RIO DE JANEIRO (Reuters) - A Justiça do Rio de Janeiro proibiu nesta quinta-feira a escola de samba Viradouro de levar para a avenida no domingo o carro alegórico do Holocausto, representado por vários cadáveres nus empilhados e que teria uma pessoa vestida de Hitler sobre os corpos.

A juíza Juliana Kalichszteim, plantonista da Justiça estadual, concedeu liminar em favor da Federação Israelita do Rio de Janeiro (Fierj) determinando multa de 200 mil reais caso a escola leve à Marquês de Sapucaí a parte do carro que retrata o extermínio. O carro é formado apenas por esculturas de cadáveres, cercados por centenas de pares de sapatos perdidos.

Se houver algum membro da agremiação fantasiado de Hitler, há uma multa adicional de 50 mil reais, de acordo com liminar assinada pela juíza nesta quarta-feira. A presença de alguém representando Hitler na alegoria não foi confirmada pela escola, mas consta em roteiro do desfile entregue esta semana à Liga Independente das Escolas de Samba (Liesa).

A Viradouro, por meio de sua assessoria de imprensa, informou que ainda não foi notificada oficialmente pela Justiça e que ainda não está decidido se vai ou não recorrer.

"Um cara fantasiado de Hitler em cima de judeus mortos é brincadeira", disse à Reuters o presidente da Fierj, Sérgio Niskier, nesta quinta-feira. "Isso passa do limite do razoável. Não tem como aceitar isso."

Nesta semana, a Fierj e o instituto internacional judaico de direitos humanos Centro Simon Wiesenthal enviaram cartas à Viradouro solicitando que o carro fosse retirado do desfile, mas a escola não teria apresentado resposta.

O carnavelasco da Viradouro, Paulo Barros, defendeu o carro em entrevista recente à Reuters, e disse que no Brasil não existe censura. A alegoria faz parte do enredo "É de Arrepiar". Segundo Barros, o Holocausto representa "o arrepio que a gente não quer mais sentir".

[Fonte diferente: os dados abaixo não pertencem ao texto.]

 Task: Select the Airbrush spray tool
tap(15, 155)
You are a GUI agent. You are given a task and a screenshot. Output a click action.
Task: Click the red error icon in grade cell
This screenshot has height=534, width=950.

Na liminar, a juíza afirma que o Carnaval "não deve ser utilizado como ferramenta de culto ao ódio, qualquer forma de racismo, além da clara banalização dos eventos bárbaros e injustificados praticados contra... cerca de seis milhões de judeus, e liderados por figura execrável chamada Adolf Hitler."

A Fierj também havia solicitado a outra escola, a Estácio de Sá, que retirasse de seu desfile uma ala chamada Hitler, que teria componentes fantasiados de militares com a cruz suástica em suas roupas. A agremiação, do grupo de acesso do Carnaval carioca, decidiu acatar a solicitação.

O desentendimento do Carnaval com representantes judeus relembra vários incidentes dos organizadores da festa com a Igreja Católica. Em 1989, a Beija Flor foi impedida pela Justiça de levar à avenida uma escultura do Cristo Redentor mendigo.